:: Quoted passage ::

Inflammation and Oxidation

Inflammation and oxidation contribute to many, if not most, diseases.

Based on this observation one would suspect that anti-inflammatories and antioxidants should prevent many diseases. Indeed, there is excellent data that anti-inflammatories can help prevent many diseases. However, support for antioxidants is more limited.

First, antioxidants.

There are a number of antioxidants that one must consume (e.g., vitamin E, vitamin C, zinc, and selenium). There is a lot of mileage in making sure that one is not deficient in any of these antioxidants. However, there is decent evidence that, in general, after sufficiency is attained, more is not better.

The body also has a number of in-house antioxidants, known as endogenous antioxidants (e.g., superoxide dismutase, glutathione peroxidase, alpha lipoic acid, catalase and coenzyme Q10). Many external, or exogenous, antioxidants (like the vitamins and minerals mentioned above) are necessary to maintain proper levels of these all-important endogenous antioxidants. Moreover, many exogenous antioxidants also happen to have other biological effects aside from reducing oxidation (e.g., some have anti-inflammatory effects and some are polyphenols with diverse effects)

:::

▶ **What to do**
**A.** Answer these questions from the passage on inflammation and oxidation, one per line:
(i) Which four antioxidants does the passage list as ones a person must consume?
(ii) What name does the passage give to the body's in-house antioxidants?
(iii) Which of the two, anti-inflammatories or antioxidants, does the passage say has excellent data for helping prevent many diseases?
**B.** Transcribe the section of the inflammation and oxidation passage that begins with "There are a" and ends with "with diverse effects)".
**C.** Write the next part of the passage on inflammation and oxidation, picking up after its final sentence.

:: Data extract ::

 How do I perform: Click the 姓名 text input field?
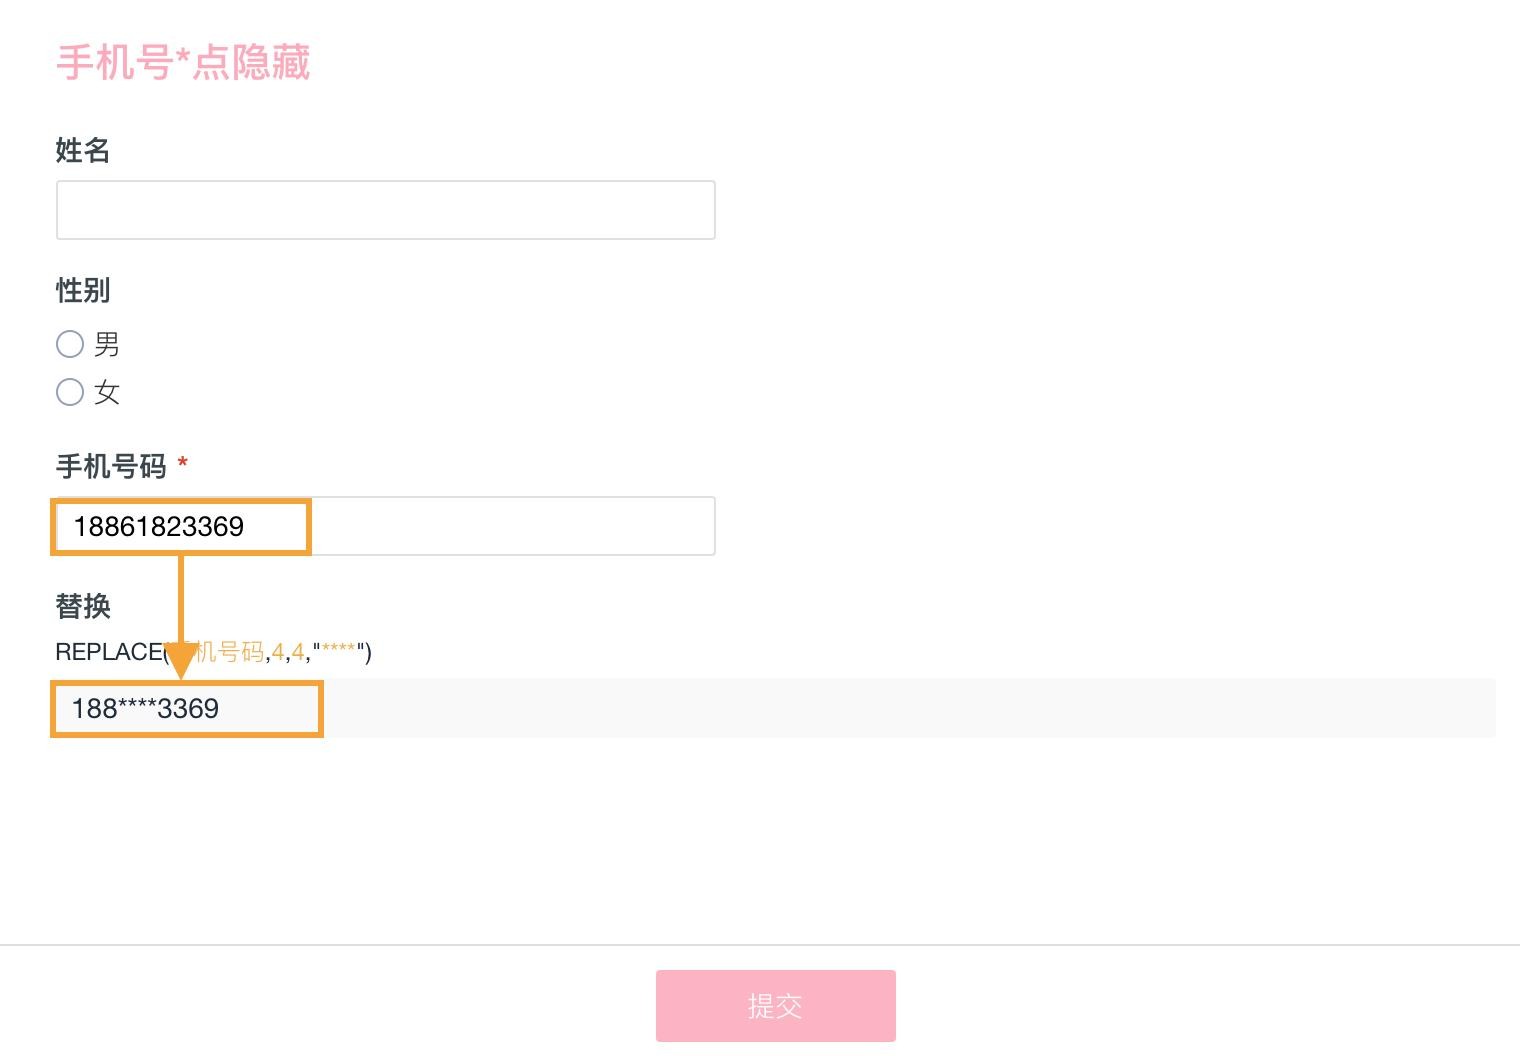coord(385,210)
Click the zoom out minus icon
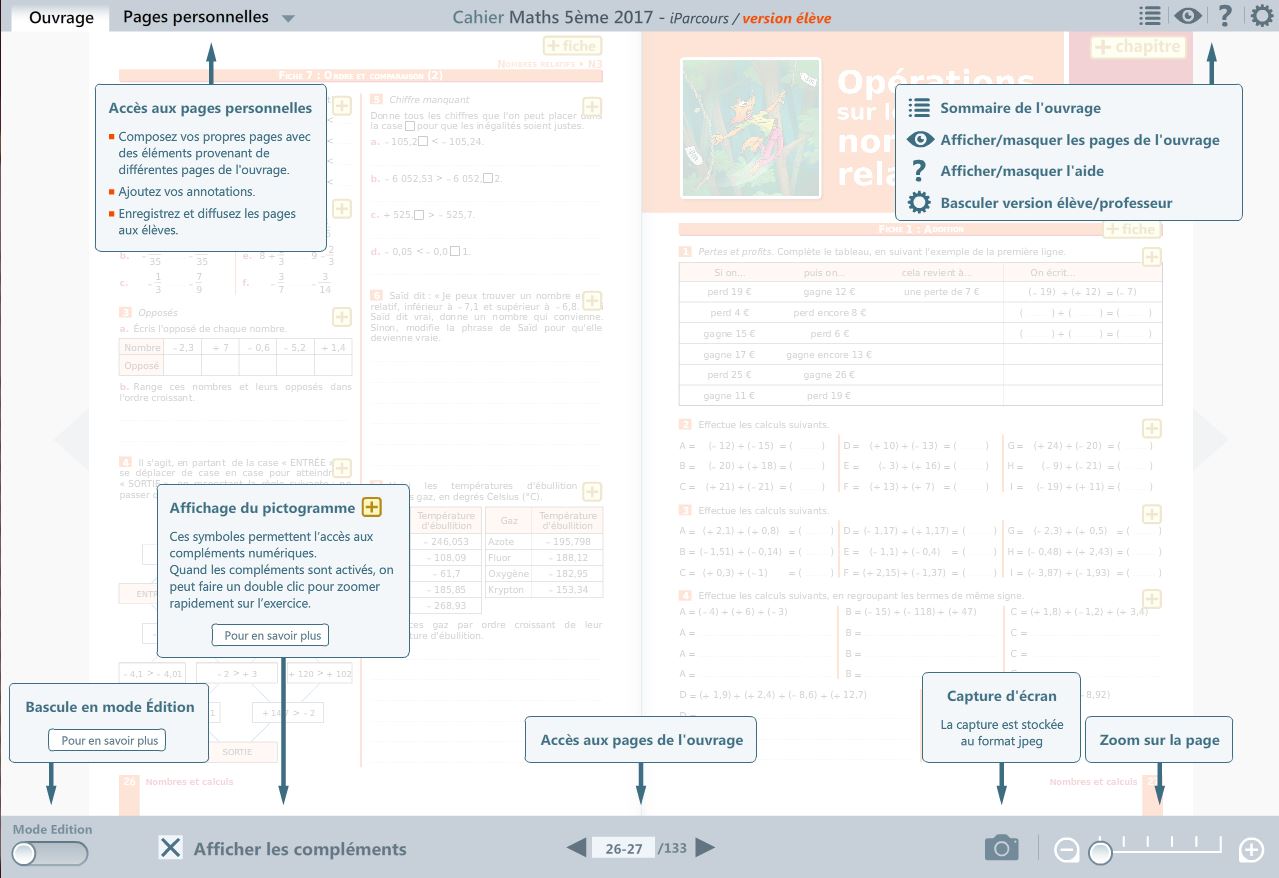 (x=1066, y=851)
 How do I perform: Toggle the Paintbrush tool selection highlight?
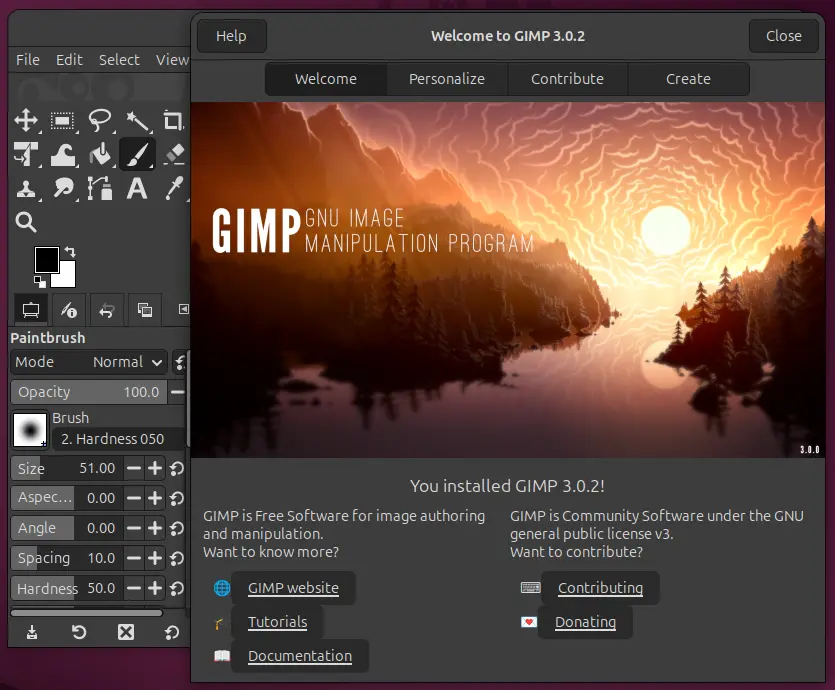tap(137, 154)
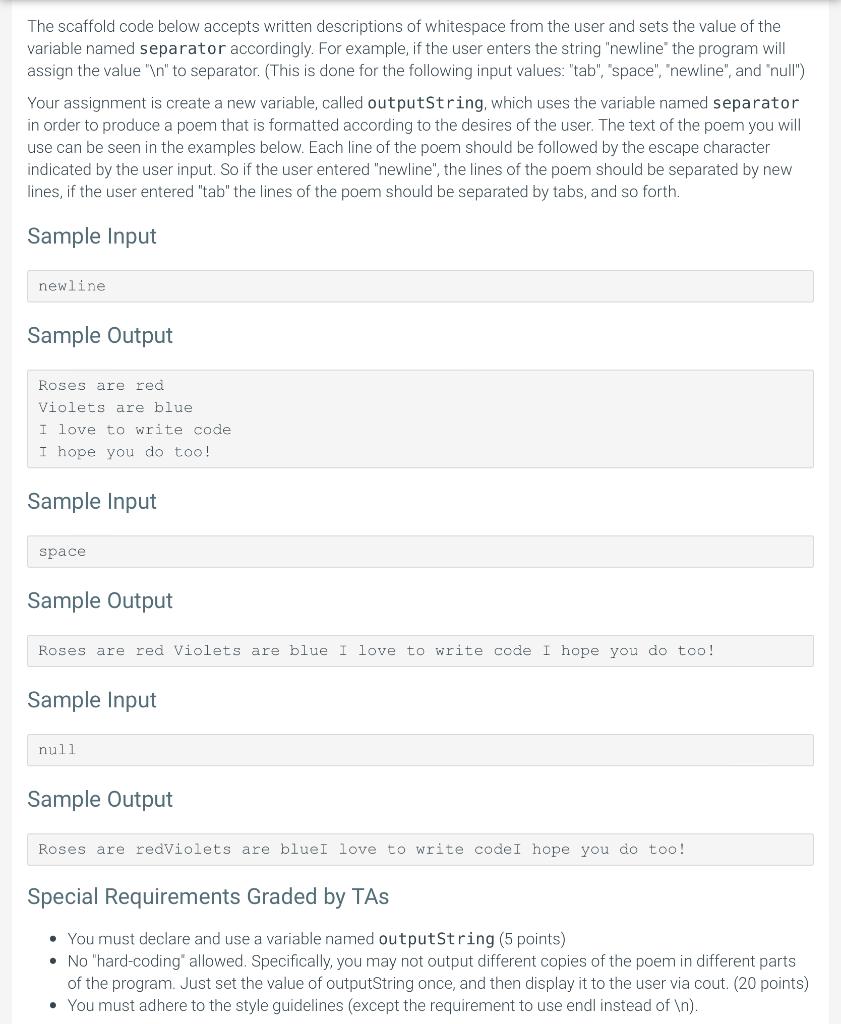Click the "I hope you do too!" output line
Viewport: 841px width, 1024px height.
[125, 452]
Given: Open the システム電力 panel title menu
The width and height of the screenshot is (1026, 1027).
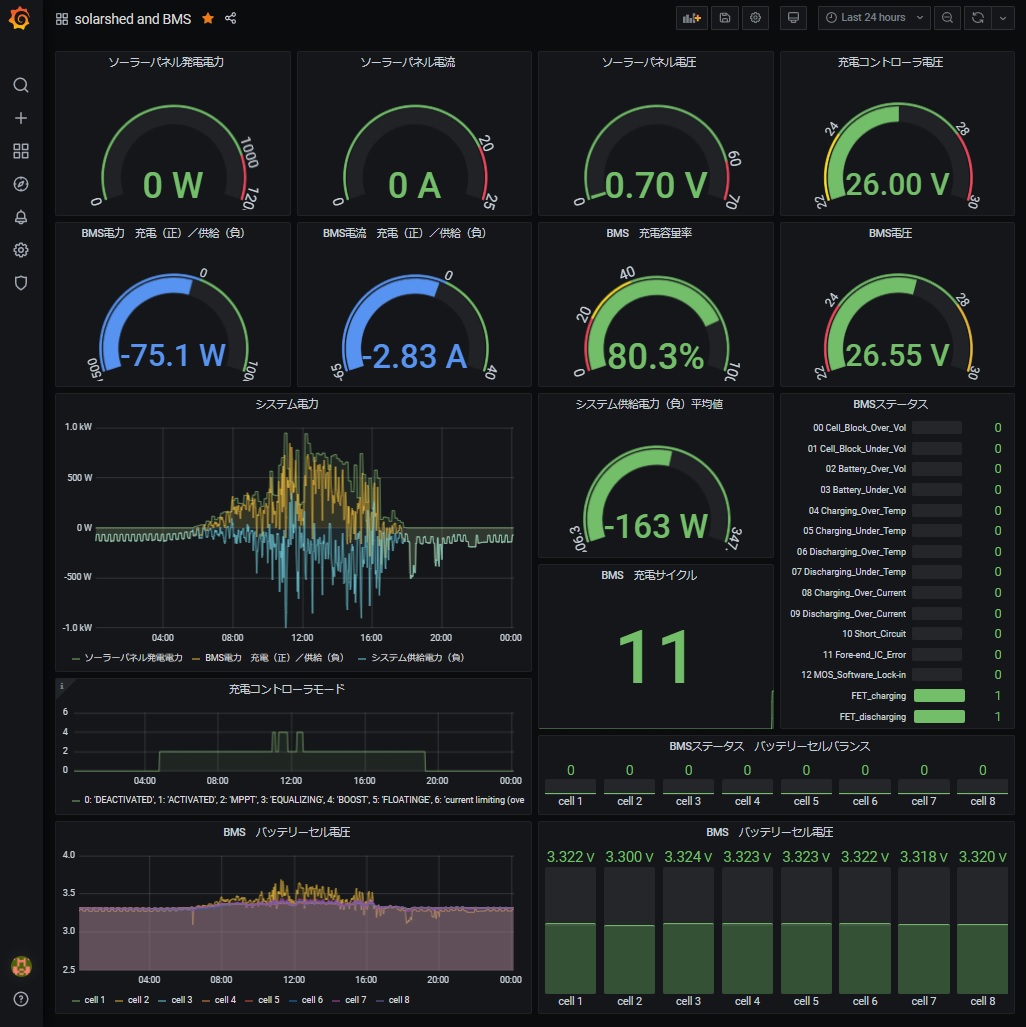Looking at the screenshot, I should [x=287, y=404].
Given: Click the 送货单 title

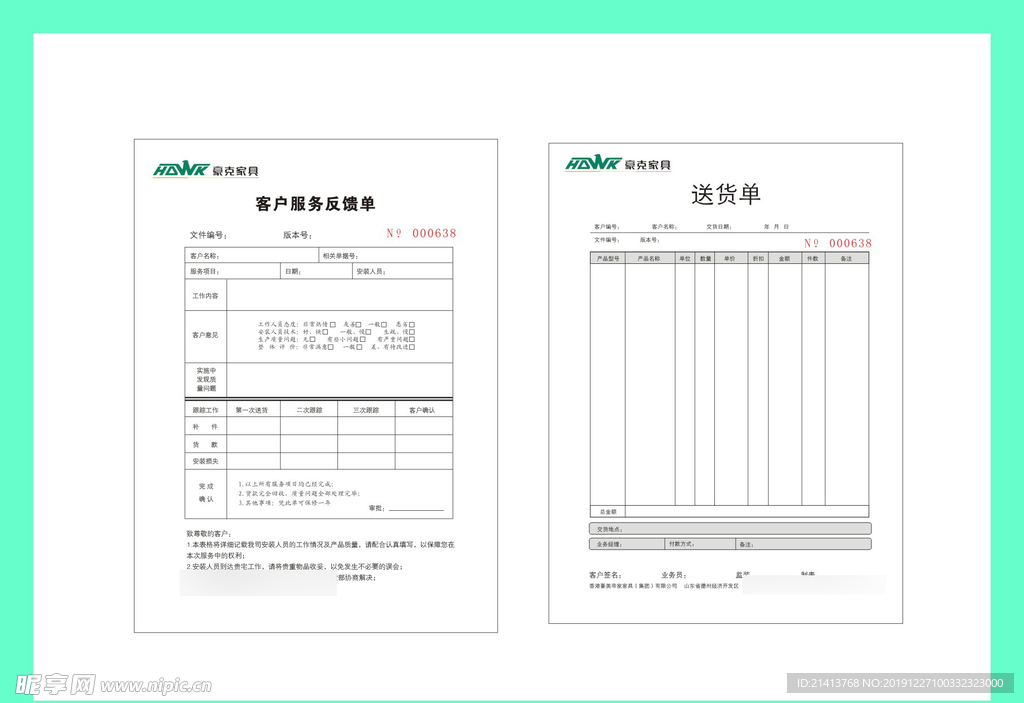Looking at the screenshot, I should [x=725, y=194].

:::

▶ **Responses by task**
**A.**
(i) Vitamin E, vitamin C, zinc, and selenium
(ii) Endogenous antioxidants
(iii) Anti-inflammatories

**B.**
There are a number of antioxidants that one must consume (e.g., vitamin E, vitamin C, zinc, and selenium). There is a lot of mileage in making sure that one is not deficient in any of these antioxidants. However, there is decent evidence that, in general, after sufficiency is attained, more is not better.

The body also has a number of in-house antioxidants, known as endogenous antioxidants (e.g., superoxide dismutase, glutathione peroxidase, alpha lipoic acid, catalase and coenzyme Q10). Many external, or exogenous, antioxidants (like the vitamins and minerals mentioned above) are necessary to maintain proper levels of these all-important endogenous antioxidants. Moreover, many exogenous antioxidants also happen to have other biological effects aside from reducing oxidation (e.g., some have anti-inflammatory effects and some are polyphenols with diverse effects)

**C.**
And, that might very well be all there is to exogenous antioxidants -- they're important, but perhaps not because of their (direct) capacity to reduce oxidation...

And now, inflammation.

Inflammation generally starts with injury (e.g., acid or bile injury in the case of esophagitis). The body responds to an injury by sending lots of blood to the area to address the underlying problem. The body's response is modulated by a cascade of signaling molecules designed to cause the inflammatory reaction.

On a molecular level, the signaling cascade starts with omega 3 and omega 6 fatty-acids. These fatty-acids, made from dietary polyunsaturated fat, are turned into signaling molecules called eicosanoids. Two families of enzymes catalyze fatty acid oxygenation to produce the eicosanoids: (1) cyclooxygenase, or COX, which generates the prostanoids (Cox-2 generates PGE2) and (2) lipoxygensase, or LOX ( 5-LOX generates the leukotrienes).

It turns out (and this is a bit of a simplification) that there are two broad types of prostanoids and leukotrienes: (1) inflammatory prostanoids and leukotrienes and (2) anti-inflammatory prostanoids and leukotrienes. Significantly, omega 6 fatty acids are the precursors to the inflammatory prostanoids and leukotrines while omega 3 fatty acids are the precursors to the anti-inflammatory prostanoids and leukotrines.

Almost all modern people eat way more omega 6 than omega 3 fatty acid (some eating 50 times more). Unfortunately for us, most people for the last 2 million years ate a fairly even ratio. Sounds like trouble...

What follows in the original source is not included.